The last time I re-read Jules Verne’s Around the World in 80 Days (sometime this spring, when I made a long trip myself), I was surprised to notice that Verne used a lot of very specific place names in the western United States that I wouldn’t have necessarily expected a 19th century Frenchman to know. Perhaps what caught my eye was the variant spellings of familiar names– amongst such places as Laramie, Salt Lake City, and Omaha, Verne references the “Wahsatch Mountains” and the “Tuilla Valley” (now usually spelled Wasatch and Tooele).

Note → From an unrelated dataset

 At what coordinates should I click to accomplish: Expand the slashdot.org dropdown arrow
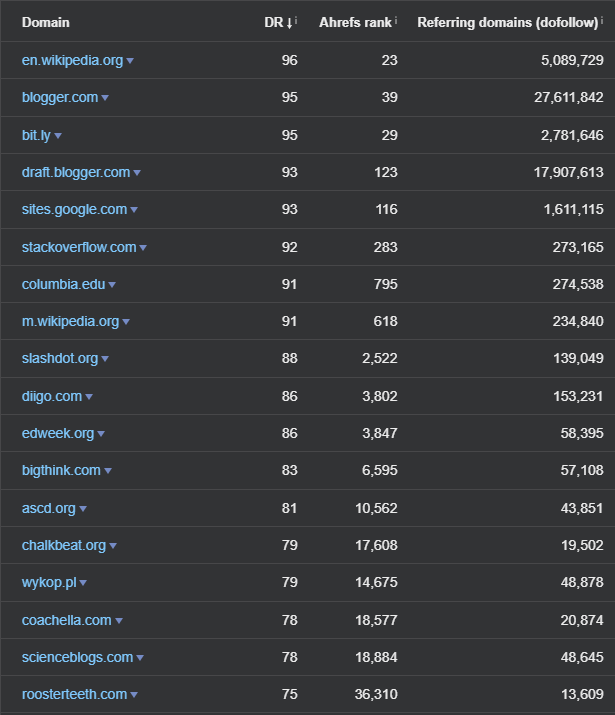point(105,359)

Here is a Google map I’ve created using some of the tools and technologies we’re using for this project (this is a short enough book that it wouldn’t be that difficult to build a detailed map of the trip, but where’s the fun in that?) The points on the map each have a links to the corresponding DBpedia record and snippets of context where the places are mentioned in the text. Below, I’ll explain more about how I created it.

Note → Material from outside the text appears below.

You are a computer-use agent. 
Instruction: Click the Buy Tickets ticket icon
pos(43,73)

View Places in “Around the World in 80 Days” in a larger map
After I finished reading the book, it occurred to me that currently available technologies should make it pretty easy to extract and map place names from the text, and since geographical location is so significant in the work it might be an interesting experiment. I went looking for maps of Phileas Fogg’s great trip and was surprised to find not much.
The wikipedia page for Around the World in 80 Days has a map of the trip, but it’s just an image, and fairly high level. There’s a Map Tales version, TripLine version, and a couple of Google maps versions (here and here), but they are still fairly high-level, and gloss over a lot of the details, which I think is what makes the trip so interesting.

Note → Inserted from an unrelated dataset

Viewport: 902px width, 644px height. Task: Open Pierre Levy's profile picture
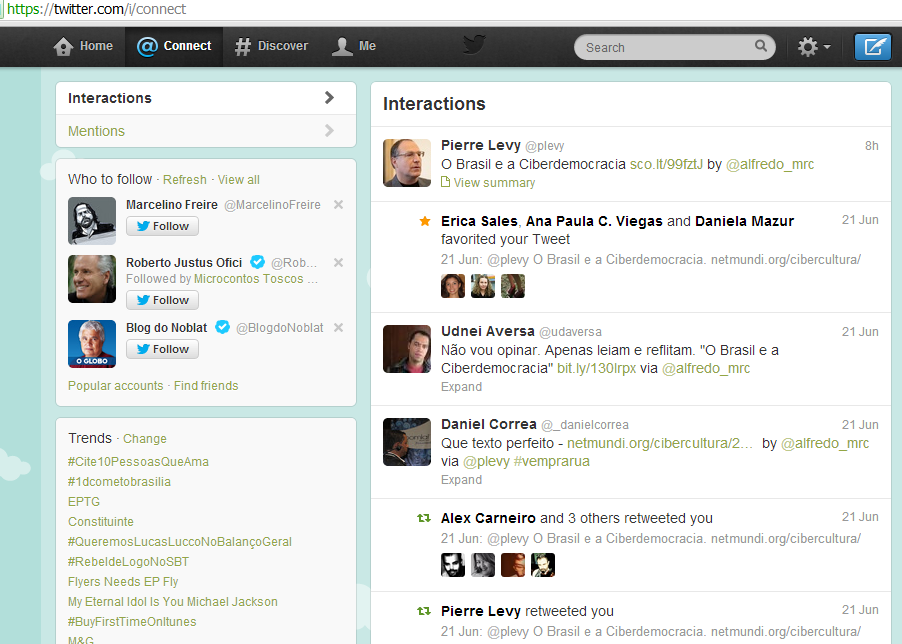[407, 162]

When I started investigating extracting place names and generating a map, my first thought was to try Edina Unlock, which I had heard about but never had the opportunity to work with. However, I wasn’t able to get any results, and it’s not clear to me if the service is still being maintained or supported. Once we started doing development for this project, I figured out that I could use the python scripts we’ve created as part of the “Name Dropper” codebase. I grabbed the text from Project Gutenberg, cleaned it up a little bit and split it up by chapter, and then used the lookup-names script from namedropper-py to generate CSV files of the recognized place names for each chapter. The benefit of using DBpedia and semantic web technologies is that, once resources are identified and linked to a DBpedia resource we have all the other information associated with those items– in this case, latitude and longitude. Using the CSV data and DBpedia, I wrote some simple python code to generate a georss feed that I could import into a Google map. Some of the drawbacks to this approach are that I’m limited to the names that DBpedia Spotlight can identify (and I’m still trying to figure out a good way to filter good answers from bogus ones), and I’m relying on the geo-coordinates that are listed in DBpedia (you may notice on the map above that Oregon is pretty clearly in the wrong place).
For those who are interested, here are the nitty-gritty, step-by-step details of how I went from text to map.
Downloaded the plain-text version of the novel from Project Gutenberg.
Manually removed the Project Gutenberg header and footer from the text, as well as the table of contents.
Note that Around the World in 80 Days is in the Public Domain in the U.S., and according to the Project Gutenberg License, once you have removed the Gutenberg license and any references to Project Gutenberg, what you have left is a public domain ebook, and “you can do anything you want with that.”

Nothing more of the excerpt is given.